=== Brief ===
All of the data that follows is to be written out exactly, with images excluded.

=== Given entries ===
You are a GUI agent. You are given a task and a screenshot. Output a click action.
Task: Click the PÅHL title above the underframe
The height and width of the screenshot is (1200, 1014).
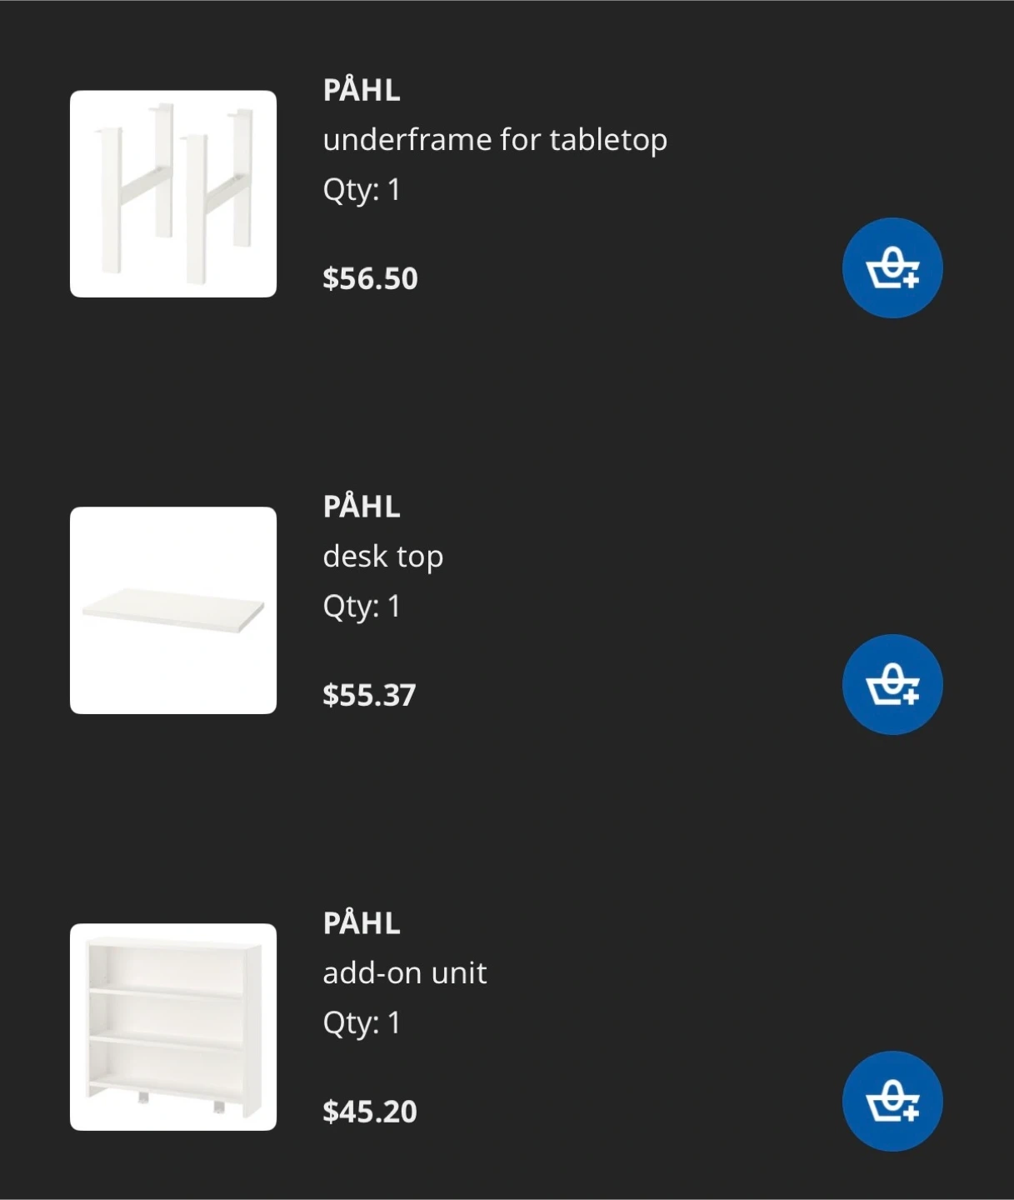pyautogui.click(x=362, y=90)
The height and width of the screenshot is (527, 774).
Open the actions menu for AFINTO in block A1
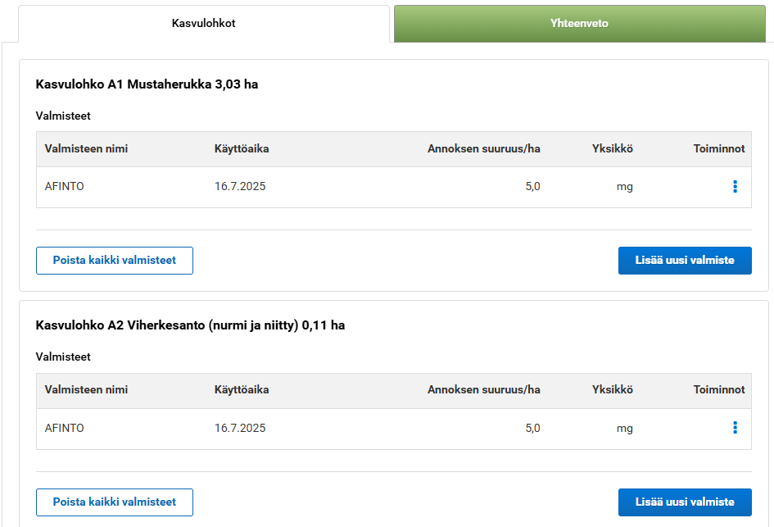point(735,187)
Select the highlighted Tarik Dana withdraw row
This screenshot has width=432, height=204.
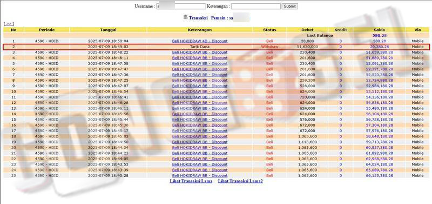(217, 47)
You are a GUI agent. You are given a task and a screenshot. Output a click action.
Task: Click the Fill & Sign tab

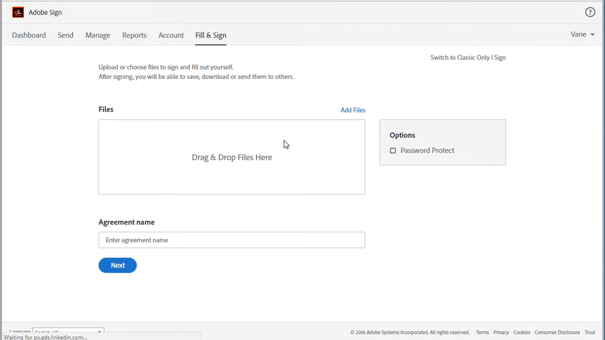tap(211, 35)
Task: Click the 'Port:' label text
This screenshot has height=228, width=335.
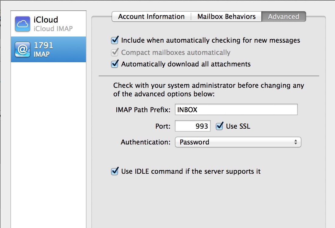Action: [x=163, y=126]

=== Written reply ===
You are a GUI agent. You are given a task and a screenshot. Output a click action.
Task: Click the PÅHL title above the underframe
The height and width of the screenshot is (1200, 1014).
pyautogui.click(x=362, y=90)
The height and width of the screenshot is (527, 774).
Open the actions menu for AFINTO in block A1
point(735,187)
Select the highlighted Tarik Dana withdraw row
This screenshot has width=432, height=204.
(217, 47)
You are a GUI agent. You are given a task and a screenshot. Output a click action.
Task: Click the Fill & Sign tab

tap(211, 35)
Task: Click the 'Port:' label text
This screenshot has height=228, width=335.
Action: [x=163, y=126]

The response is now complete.